Insulin can protect against bowel cancer

Insulin helps the intestinal cells firmly connect with each other and prevent bacteria that can cause inflammation.

Overweight is often accompanied by oncological diseases, and inflammation is commonly referred to here as a link: obesity provokes a sluggish inflammatory reaction, because of it, damage occurs in cellular DNA, and as a result a malignant tumor begins to grow in healthy tissue.

But how does the inflammation begin? There may be different mechanisms. On the one hand, fat cells that have accumulated a lot of fat are ways to irritate the immune system by themselves. If we are talking about colon or rectum cancer, then bacteria can play a significant role. Normally, they are not able not only to penetrate the intestinal wall, but even to approach it – they are not allowed in the mucous membrane layer. However, in obesity, microbes pass through the intestinal epithelium and interfere with the immune defense of the intestine. Inflammation begins, which is not so easy to stop – because overweight does not disappear quickly – bacteria continue to enter the intestine, inflammation continues, and often everything ends with cancer of the colon or rectum.

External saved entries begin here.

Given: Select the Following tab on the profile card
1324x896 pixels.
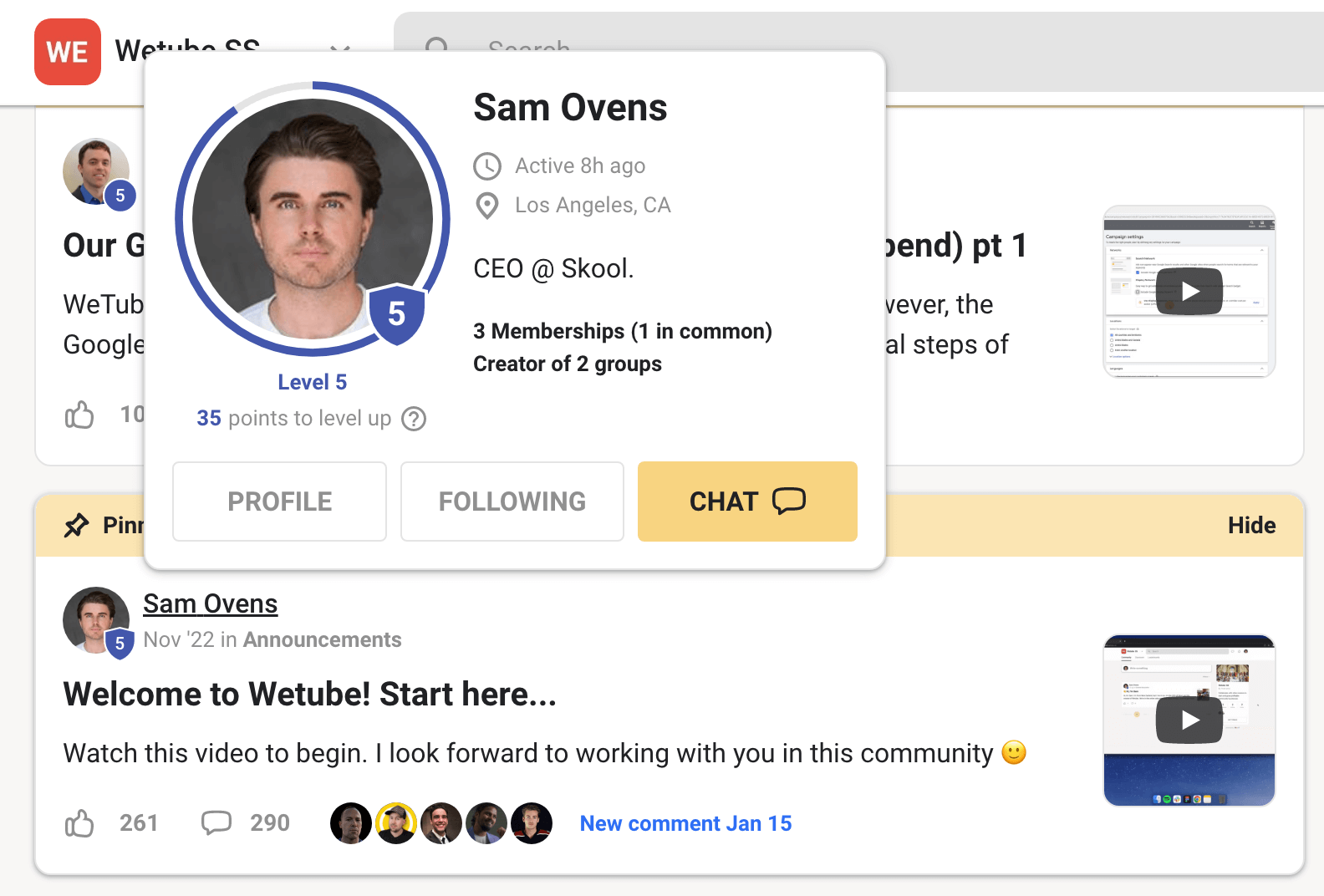Looking at the screenshot, I should click(512, 501).
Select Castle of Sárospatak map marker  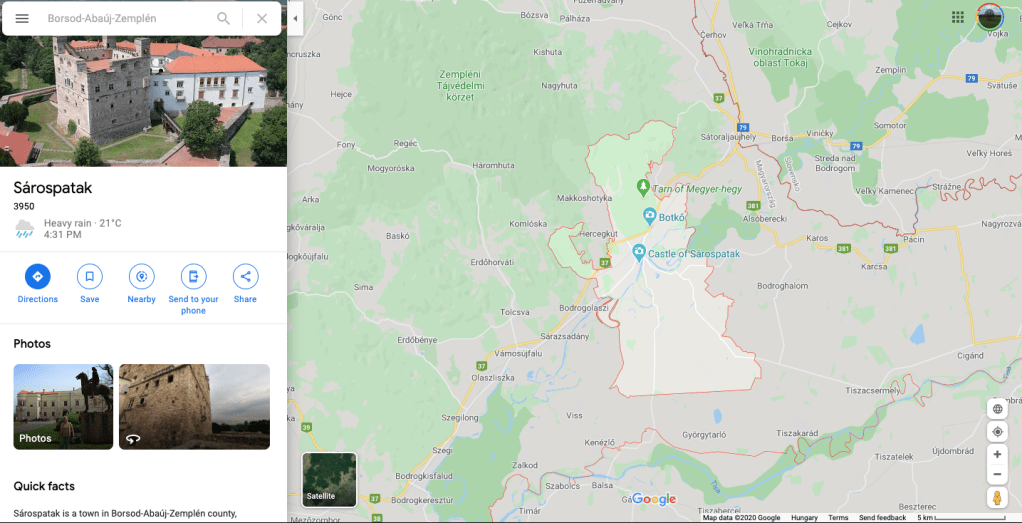(x=639, y=252)
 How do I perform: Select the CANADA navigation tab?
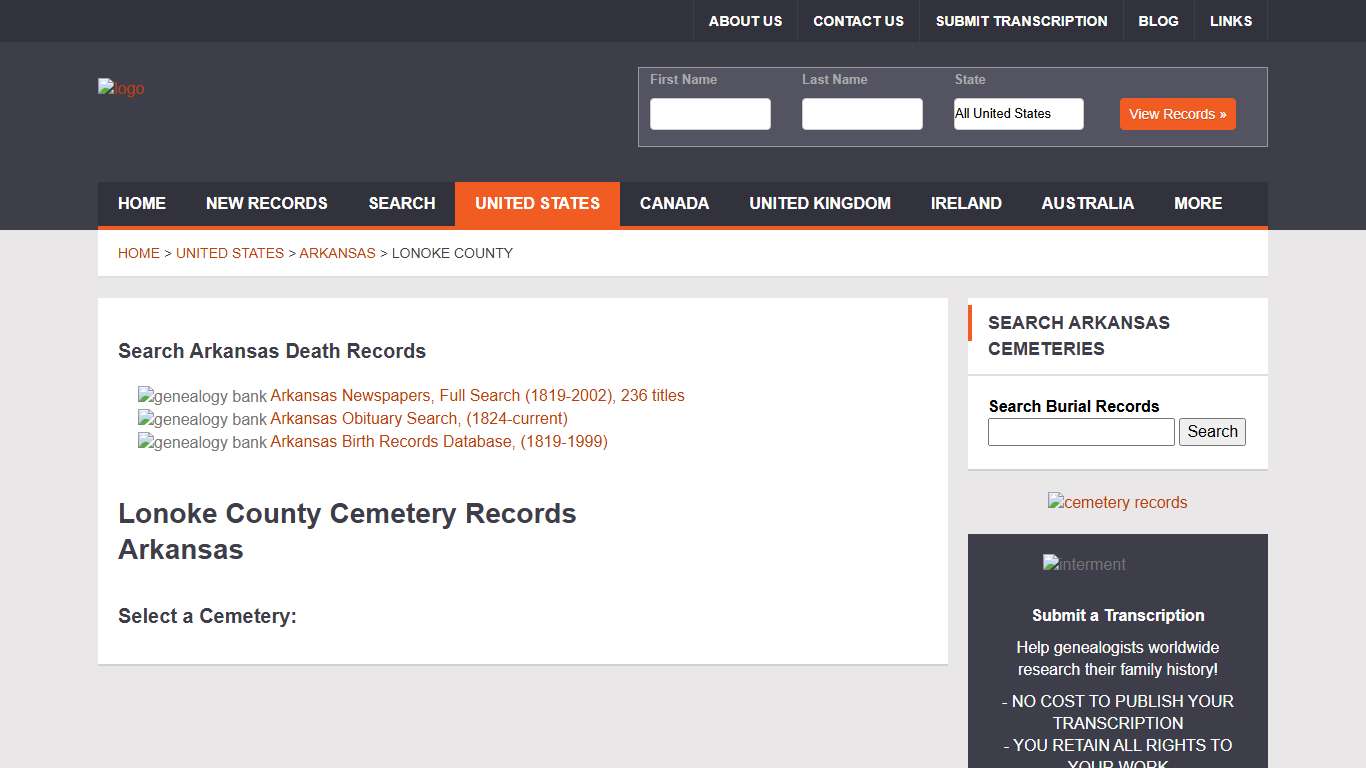point(674,204)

Researchers at the Max Planck Society Metabolism Institute write Nature Metabolism, which helps insulin in this situation. In order for epithelial cells not to allow bacteria to enter the intestinal tissue, they must be firmly connected to each other. Such intercellular contacts are made from a variety of proteins, and for these proteins to be, the corresponding genes must work. It turns out that the genes that provide cell-to-cell contact are activated by insulin. That is, in the case of intestinal epithelial cells, insulin simultaneously induces them to absorb glucose and synthesize proteins that will form the connection between the cells.

The fact is that obesity, as you know, is fraught with a decrease in tissue sensitivity to insulin (the reason for this is again in inflammation). In general, it threatens with diabetes, and there are a number of drugs aimed precisely at returning the body’s ability to feel insulin. In the case of intestinal epithelial cells, a decrease in insulin sensitivity also threatens with bacterial invasion of intestinal tissue, so their ability to respond to insulin should be returned as soon as possible.